The Alpine School District “discriminated against students based on sex by failing to respond to reports of sexual assault by employees and students,” a federal Department of Education’s Office for Civil Rights compliance review has determined.

In a 21-page letter to the school district, the Office for Civil Rights reveals five employee-to-student incidents “to illustrate these concerning failures.”

It also points to some 88 reports of student-to-student sexual assaults and the district’s “failure to take appropriate steps to investigate” them. The office’s review of district records revealed more than “100 incidents of student-to-student sexual harassment, including at least 88 sexual assaults.”

The Alpine School District began “taking steps to resolve self-identified compliance issues that came to our attention during the documentation-gathering process” even as the Office of Civil Rights was conducting its review, which began in 2020, according to Kimberly Bird, the district’s executive director of internal relations and operations.

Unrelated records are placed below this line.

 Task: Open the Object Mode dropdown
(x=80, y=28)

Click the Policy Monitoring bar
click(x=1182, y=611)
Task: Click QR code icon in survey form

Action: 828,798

“Since the initiation of the review, the district has been cooperating with OCR by providing documentation to their office as requested. Many of these steps align with the resolution that has just been entered into between OCR and ASD. Some of these steps included updating Title IX related policies, ensuring more thorough training of the Title IX coordinator and school administrators, and improving documentation of Title IX issues,” the district’s statement said.

It went on, “We continue to address these specific violations and compliance concerns identified by OCR as outlined on Sept. 20, 2023. Alpine School District is committed to ongoing improvement and adherence to Title IX regulations.”

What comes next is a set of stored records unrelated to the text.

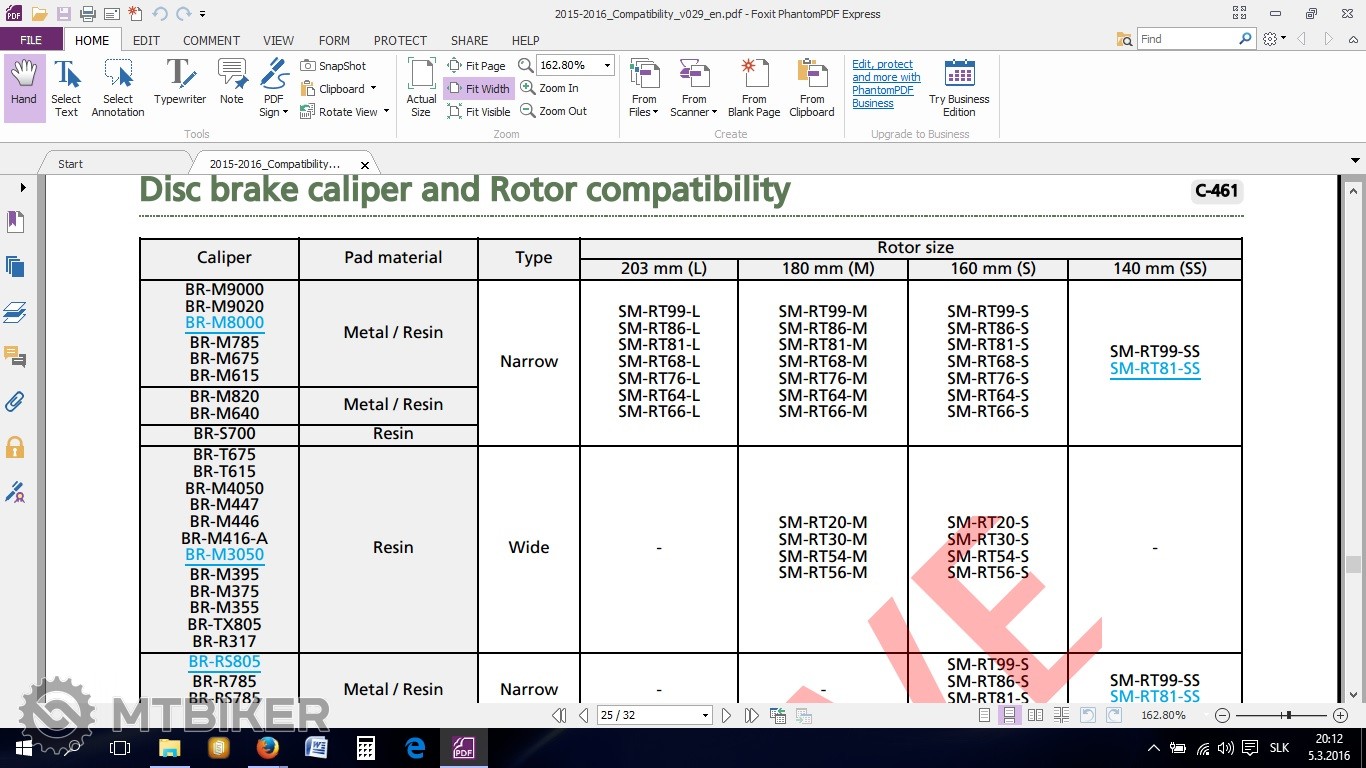Create PDF From Blank Page
The height and width of the screenshot is (768, 1366).
[754, 88]
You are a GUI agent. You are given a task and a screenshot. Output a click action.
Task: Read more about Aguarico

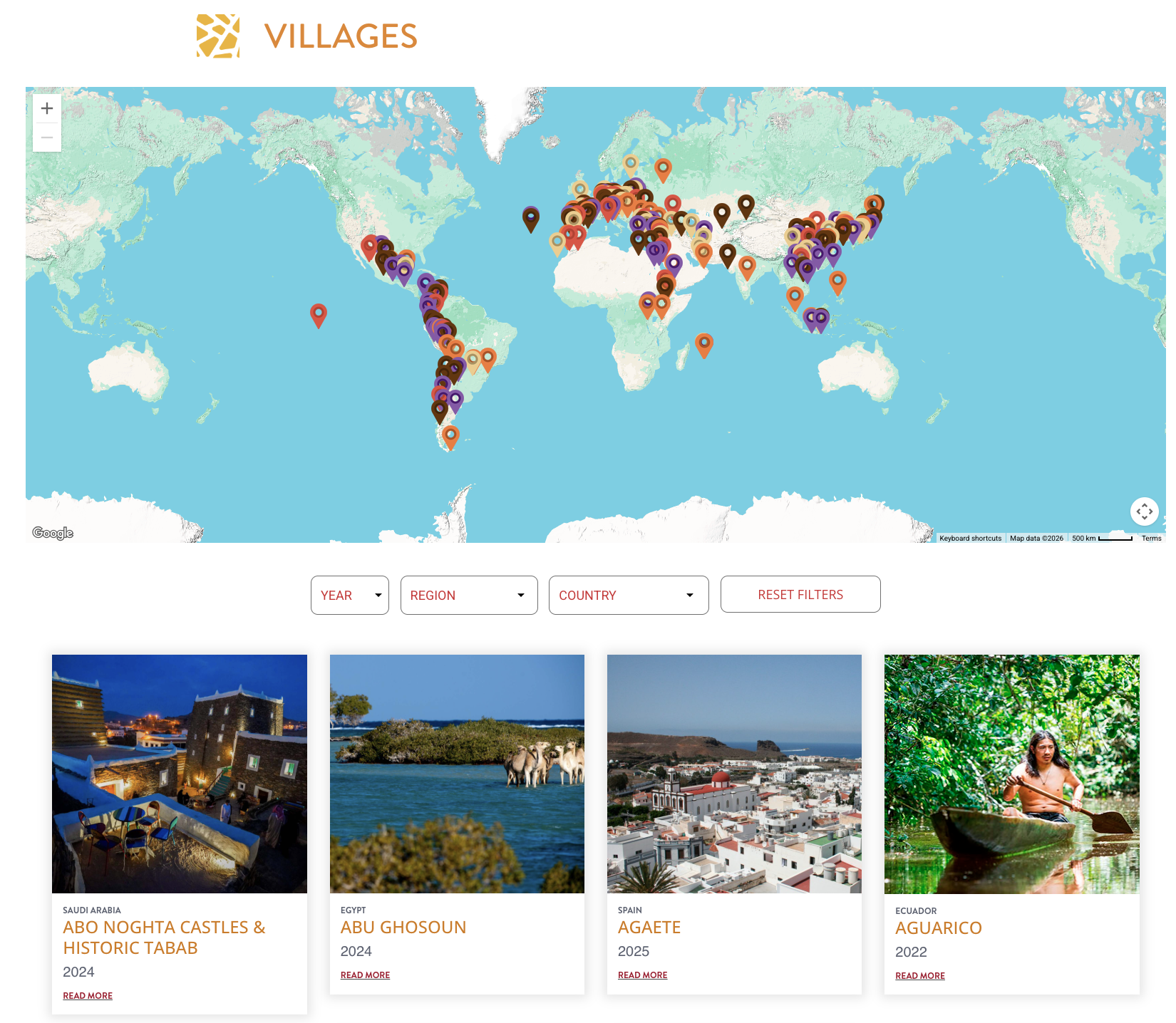(x=920, y=976)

The Office of Civil Rights determined that “the district failed to respond equitably to reports of student-to-student sexual assaults during the review period,” which included the 2017-18, 2018-19 and 2019-20 school years.

The review found that the district did not investigate most reports of student-to-student sexual assault as Title IX matters. “Only one of the 88 reported student-to-student sexual assaults was handled by the District’s Title IX coordinator,” according to OCR documents.

The reports ranged from allegations of student-to-student sexual harassment to reports of rapes on school campuses or adjacent to campuses.

In one case, a student told her parent and a school counselor that she was raped by another student in the school’s parking lot. The counselor notified an assistant principal, who called police, according to the letter.

Law enforcement interviewed the student who reported the sexual assault and arrested the other student, “but the case was never adjudicated,” the letter states.

“Another school employee notified the assistant principal that (the student who was arrested) was bragging to other students about having had sex with a female student in the parking lot. When the assistant principal notified the principal of this, the principal told the assistant principal that the student would not be returning to the school,” the letter states.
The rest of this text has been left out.